Analytics will certainly accelerate medical discoveries. In doing so, it could drastically reduce the costs of drug discovery, and therefore reduce risk and ultimately prices. But stunning new drugs for rare diseases could also vastly increase prices.
I’ll end with a few suggestions made by conference participants to create a more competitive market or reduce prices. Outside of explicit price setting (on which participants were deeply split), the proposals looked like small contributions to a situation that requires something big and bold.
- Price transparency came up several times.
- Grogan would like Congress to re-examine reimbursement for Medicare Part D (especially the donut hole and catastrophic coverage) to give both PBMs and vendors incentives to lower costs.
- Gaudino said that Australia does a much better job than the US of collecting data on the outcomes of using drugs, which they can use to determine whether to approve the drugs. The U.S. payment system is more privatized and fragmented, making it impossible to collect the necessary data.

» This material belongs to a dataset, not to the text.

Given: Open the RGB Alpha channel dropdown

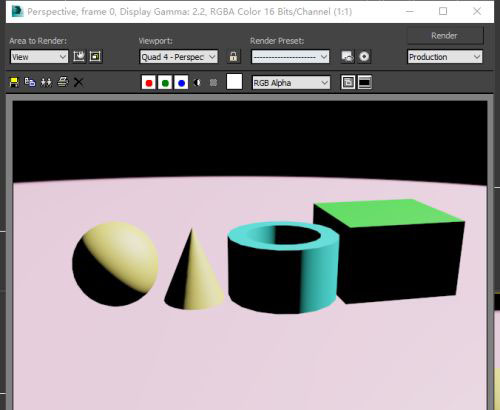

- Caljouw praises the efforts of the Massachusetts Health Policy Commission, which has no power to set costs but meets with providers and asks them to reconsider the factors that lead to jacked-up prices.
- Caljouw also mentioned laws requiring price transparency from PBMs.
- Several participants suggested reversing the decision that allowed companies to air advertisements directly to consumers. (I’m afraid that if all the misleading drug ads disappeared from the air, a bunch of television networks would go out of business.)
- Taylor cited pressure by Wall Street on drug companies to maximize prices without regard for the social impacts–an intense kind of pressure felt by no other industry except fossil fuels–and called for the extension of socially responsible investment to drug companies.
I’d like to suggest, in conclusion, that we may be focusing too much on manufacturers, who are taking enormous risks to cure difficult diseases. A University of Southern California study found that 41% of the price is absorbed by intermediaries: wholesalers, pharmacies, PBMs, and insurers. Whether through single-payer or through other changes to the health care system, we can do a lot without constricting innovators.